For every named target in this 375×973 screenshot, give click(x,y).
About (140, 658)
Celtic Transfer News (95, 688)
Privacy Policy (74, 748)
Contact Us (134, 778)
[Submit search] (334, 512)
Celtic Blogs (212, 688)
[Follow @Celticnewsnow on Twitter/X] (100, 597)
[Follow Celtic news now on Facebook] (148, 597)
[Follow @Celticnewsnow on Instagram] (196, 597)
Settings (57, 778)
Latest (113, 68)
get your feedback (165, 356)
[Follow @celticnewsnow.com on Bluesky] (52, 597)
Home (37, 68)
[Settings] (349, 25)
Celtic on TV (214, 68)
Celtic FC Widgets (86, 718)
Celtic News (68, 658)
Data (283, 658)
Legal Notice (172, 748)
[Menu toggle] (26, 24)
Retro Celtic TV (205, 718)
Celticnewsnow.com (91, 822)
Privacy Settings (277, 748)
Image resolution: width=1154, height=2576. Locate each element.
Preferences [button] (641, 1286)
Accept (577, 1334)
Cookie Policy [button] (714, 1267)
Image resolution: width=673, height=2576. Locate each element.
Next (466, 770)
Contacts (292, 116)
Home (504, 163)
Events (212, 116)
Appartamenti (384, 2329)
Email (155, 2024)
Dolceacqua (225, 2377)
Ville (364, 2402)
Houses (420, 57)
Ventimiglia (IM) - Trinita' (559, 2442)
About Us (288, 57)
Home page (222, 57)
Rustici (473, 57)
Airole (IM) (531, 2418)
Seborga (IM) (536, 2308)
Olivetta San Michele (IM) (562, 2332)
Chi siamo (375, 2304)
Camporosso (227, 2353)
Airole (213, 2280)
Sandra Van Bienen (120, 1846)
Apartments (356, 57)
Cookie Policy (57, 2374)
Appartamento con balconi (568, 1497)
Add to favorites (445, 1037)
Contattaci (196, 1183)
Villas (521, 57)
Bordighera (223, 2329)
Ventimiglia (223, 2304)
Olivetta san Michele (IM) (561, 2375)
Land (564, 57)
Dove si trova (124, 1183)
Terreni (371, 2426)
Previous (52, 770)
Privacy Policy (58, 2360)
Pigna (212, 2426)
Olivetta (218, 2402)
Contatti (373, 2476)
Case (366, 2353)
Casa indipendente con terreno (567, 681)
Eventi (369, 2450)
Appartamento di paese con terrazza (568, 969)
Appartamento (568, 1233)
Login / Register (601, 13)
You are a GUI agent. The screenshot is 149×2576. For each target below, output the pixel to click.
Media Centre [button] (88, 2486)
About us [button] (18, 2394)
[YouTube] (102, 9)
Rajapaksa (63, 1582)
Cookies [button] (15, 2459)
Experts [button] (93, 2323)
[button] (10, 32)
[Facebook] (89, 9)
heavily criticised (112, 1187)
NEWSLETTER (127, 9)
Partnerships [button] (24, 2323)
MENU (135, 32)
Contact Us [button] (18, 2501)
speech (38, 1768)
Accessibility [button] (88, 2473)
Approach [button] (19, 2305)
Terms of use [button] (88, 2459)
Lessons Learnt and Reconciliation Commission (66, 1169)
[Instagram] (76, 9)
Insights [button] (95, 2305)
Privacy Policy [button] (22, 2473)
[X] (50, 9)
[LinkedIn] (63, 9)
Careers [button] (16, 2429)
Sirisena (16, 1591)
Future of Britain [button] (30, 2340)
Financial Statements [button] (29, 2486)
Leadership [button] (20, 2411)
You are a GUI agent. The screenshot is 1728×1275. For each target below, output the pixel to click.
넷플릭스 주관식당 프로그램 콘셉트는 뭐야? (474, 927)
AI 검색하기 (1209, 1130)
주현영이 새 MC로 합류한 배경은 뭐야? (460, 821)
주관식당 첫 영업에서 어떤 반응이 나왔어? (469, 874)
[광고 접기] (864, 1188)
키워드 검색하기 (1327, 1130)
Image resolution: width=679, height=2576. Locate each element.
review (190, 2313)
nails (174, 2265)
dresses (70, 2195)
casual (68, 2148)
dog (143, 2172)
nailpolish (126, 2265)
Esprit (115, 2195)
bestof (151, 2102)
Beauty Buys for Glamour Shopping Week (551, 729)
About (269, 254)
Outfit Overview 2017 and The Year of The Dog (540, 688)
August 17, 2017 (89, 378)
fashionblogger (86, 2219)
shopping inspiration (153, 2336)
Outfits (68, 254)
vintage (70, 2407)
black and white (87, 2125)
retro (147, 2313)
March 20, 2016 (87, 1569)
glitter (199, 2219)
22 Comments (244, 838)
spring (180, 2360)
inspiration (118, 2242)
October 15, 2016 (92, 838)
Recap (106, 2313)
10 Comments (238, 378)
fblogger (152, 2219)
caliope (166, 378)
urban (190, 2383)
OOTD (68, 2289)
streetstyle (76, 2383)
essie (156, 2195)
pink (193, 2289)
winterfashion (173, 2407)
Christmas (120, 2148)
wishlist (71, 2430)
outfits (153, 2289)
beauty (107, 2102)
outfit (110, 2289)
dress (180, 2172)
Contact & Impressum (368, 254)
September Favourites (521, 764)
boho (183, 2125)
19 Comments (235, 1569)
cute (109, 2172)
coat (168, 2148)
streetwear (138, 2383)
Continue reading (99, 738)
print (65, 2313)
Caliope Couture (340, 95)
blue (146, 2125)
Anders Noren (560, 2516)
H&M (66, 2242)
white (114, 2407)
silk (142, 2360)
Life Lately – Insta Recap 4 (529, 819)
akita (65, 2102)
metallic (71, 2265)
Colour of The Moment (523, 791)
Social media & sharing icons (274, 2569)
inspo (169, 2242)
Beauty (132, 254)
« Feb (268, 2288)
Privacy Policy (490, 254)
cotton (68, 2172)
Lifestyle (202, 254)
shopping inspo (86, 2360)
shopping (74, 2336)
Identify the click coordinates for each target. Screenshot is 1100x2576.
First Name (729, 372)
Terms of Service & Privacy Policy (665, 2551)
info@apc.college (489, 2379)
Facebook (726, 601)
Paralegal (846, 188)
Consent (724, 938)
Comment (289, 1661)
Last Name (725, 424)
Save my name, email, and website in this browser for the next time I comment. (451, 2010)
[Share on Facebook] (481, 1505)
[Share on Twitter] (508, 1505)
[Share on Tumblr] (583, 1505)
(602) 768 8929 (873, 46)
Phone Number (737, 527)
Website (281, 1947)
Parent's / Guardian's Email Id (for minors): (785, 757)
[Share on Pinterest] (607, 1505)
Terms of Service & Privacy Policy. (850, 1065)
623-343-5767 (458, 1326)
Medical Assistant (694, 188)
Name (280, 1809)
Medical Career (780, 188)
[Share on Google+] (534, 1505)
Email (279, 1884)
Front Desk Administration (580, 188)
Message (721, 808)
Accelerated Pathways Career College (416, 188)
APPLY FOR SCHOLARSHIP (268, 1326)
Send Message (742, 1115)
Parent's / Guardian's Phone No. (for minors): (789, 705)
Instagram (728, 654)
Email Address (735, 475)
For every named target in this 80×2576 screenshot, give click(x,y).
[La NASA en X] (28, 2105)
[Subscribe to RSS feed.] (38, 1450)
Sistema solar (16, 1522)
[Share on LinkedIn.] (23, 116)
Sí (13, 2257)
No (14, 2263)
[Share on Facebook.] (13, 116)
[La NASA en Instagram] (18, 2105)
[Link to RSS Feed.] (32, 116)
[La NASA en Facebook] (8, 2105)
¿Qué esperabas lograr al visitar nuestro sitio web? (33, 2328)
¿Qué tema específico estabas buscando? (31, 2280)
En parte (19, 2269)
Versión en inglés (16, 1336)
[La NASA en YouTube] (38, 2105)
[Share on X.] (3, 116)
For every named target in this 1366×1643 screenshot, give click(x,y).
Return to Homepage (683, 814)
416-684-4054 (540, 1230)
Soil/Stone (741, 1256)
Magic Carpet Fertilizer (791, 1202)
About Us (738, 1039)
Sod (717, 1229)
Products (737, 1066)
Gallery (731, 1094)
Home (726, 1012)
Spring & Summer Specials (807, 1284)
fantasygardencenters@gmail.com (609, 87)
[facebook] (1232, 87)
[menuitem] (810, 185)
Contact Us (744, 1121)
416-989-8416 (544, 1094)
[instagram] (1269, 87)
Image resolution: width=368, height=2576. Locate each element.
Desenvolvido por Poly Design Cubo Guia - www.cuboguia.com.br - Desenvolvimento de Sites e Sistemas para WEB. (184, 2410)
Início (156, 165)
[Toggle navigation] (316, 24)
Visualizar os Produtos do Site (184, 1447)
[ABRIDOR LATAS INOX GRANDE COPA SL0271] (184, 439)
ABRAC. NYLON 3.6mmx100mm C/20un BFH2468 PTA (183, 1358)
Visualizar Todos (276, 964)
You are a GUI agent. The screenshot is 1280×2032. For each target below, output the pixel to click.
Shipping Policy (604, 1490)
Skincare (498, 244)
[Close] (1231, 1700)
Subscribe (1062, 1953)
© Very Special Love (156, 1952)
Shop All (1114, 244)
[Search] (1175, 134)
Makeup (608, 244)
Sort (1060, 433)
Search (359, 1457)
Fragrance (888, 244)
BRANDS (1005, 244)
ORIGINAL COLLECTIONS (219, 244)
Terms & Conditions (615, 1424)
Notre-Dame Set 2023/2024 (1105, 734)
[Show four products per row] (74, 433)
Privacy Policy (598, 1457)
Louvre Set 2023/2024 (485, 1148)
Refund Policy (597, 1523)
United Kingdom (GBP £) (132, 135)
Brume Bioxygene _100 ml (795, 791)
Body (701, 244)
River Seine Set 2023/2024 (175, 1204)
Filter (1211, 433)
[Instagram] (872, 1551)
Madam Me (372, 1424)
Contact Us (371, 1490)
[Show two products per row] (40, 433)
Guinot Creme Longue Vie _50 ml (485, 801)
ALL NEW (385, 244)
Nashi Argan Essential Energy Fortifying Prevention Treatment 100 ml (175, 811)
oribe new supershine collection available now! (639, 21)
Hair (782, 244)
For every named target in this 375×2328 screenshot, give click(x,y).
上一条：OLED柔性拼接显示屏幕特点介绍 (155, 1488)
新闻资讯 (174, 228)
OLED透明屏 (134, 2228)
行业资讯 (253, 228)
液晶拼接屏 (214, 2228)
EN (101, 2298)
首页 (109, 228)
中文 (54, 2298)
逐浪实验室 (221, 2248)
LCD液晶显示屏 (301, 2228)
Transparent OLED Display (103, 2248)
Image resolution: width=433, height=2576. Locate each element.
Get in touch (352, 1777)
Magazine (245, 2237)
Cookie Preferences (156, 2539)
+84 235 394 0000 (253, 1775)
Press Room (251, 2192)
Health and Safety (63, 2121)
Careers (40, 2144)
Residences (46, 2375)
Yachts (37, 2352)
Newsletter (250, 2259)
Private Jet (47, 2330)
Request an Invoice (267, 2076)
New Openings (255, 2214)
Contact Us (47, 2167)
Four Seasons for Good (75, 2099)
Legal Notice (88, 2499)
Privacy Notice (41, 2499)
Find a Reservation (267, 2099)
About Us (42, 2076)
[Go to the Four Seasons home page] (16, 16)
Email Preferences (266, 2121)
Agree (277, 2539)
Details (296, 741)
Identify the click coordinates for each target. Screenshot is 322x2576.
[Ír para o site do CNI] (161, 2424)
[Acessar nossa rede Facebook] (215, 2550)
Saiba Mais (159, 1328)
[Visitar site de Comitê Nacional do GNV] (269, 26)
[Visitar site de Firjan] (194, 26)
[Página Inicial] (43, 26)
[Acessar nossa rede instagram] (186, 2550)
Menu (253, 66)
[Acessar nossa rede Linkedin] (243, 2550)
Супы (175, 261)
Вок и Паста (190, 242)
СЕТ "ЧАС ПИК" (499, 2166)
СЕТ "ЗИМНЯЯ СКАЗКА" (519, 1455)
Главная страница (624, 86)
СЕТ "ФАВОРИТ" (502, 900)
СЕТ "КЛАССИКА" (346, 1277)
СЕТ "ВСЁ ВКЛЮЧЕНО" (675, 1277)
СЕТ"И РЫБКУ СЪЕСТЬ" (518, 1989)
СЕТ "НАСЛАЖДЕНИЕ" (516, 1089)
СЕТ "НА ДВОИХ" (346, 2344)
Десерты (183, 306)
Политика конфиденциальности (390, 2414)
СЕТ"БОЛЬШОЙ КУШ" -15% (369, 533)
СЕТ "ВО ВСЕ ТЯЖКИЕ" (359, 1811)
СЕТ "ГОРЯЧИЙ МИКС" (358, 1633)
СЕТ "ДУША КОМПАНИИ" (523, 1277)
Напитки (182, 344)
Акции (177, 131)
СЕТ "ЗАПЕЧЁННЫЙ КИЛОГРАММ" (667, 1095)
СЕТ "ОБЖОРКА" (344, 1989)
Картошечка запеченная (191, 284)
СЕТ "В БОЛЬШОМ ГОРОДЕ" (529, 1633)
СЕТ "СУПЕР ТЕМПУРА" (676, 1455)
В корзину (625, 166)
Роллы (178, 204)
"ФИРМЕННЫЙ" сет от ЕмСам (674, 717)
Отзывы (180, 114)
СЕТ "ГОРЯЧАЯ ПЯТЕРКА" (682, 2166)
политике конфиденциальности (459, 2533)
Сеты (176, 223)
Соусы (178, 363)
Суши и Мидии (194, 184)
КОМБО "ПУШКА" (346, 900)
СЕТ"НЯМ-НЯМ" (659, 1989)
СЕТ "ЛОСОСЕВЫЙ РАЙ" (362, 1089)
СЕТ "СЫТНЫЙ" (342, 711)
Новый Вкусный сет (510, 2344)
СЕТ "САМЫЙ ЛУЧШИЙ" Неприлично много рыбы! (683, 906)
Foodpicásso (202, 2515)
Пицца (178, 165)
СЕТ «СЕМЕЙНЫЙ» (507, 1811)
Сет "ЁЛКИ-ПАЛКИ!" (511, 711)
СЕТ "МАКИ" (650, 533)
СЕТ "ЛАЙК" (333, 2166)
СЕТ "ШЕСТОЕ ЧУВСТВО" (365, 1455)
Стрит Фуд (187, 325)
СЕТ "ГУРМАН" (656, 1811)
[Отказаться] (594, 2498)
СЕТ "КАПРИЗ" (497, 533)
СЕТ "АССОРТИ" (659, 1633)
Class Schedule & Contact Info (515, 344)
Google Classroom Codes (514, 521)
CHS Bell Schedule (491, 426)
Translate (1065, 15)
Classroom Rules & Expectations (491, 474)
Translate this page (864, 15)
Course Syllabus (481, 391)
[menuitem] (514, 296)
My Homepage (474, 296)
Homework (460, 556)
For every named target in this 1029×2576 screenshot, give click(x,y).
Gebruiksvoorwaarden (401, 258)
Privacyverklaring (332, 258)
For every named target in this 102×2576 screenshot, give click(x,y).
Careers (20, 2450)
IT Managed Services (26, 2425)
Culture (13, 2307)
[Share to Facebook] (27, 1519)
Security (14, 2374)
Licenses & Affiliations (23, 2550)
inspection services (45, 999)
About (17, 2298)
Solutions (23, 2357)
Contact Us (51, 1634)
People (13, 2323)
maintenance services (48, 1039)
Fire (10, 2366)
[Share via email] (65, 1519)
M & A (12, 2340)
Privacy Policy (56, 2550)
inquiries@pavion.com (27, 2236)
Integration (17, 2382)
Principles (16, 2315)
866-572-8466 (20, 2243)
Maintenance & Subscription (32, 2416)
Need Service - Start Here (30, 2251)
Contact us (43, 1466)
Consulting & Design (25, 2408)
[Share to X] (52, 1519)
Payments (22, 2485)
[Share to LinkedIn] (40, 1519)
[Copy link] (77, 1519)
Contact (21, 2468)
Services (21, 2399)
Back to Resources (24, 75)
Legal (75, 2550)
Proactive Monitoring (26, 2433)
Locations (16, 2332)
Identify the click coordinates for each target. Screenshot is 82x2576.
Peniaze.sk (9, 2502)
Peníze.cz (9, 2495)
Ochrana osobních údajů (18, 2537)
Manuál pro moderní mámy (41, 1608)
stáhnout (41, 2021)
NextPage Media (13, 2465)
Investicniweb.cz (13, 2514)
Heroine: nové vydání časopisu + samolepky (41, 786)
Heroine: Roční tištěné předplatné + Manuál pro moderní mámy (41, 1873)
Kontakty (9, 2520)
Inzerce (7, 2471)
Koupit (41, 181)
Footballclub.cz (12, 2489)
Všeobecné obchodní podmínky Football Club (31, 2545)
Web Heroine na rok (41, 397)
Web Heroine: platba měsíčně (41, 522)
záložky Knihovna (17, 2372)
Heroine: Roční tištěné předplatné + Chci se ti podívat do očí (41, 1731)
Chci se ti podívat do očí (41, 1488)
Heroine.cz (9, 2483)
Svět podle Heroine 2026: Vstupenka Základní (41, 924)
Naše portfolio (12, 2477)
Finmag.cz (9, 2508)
___
What is expected
In the listing above, find the line with "[Instagram] (872, 1551)" and the line with "Nashi Argan Essential", then print exactly those two lines and every line between them, and nothing more.

Exercise solution
[Instagram] (872, 1551)
Madam Me (372, 1424)
Contact Us (371, 1490)
[Show two products per row] (40, 433)
Guinot Creme Longue Vie _50 ml (485, 801)
ALL NEW (385, 244)
Nashi Argan Essential Energy Fortifying Prevention Treatment 100 ml (175, 811)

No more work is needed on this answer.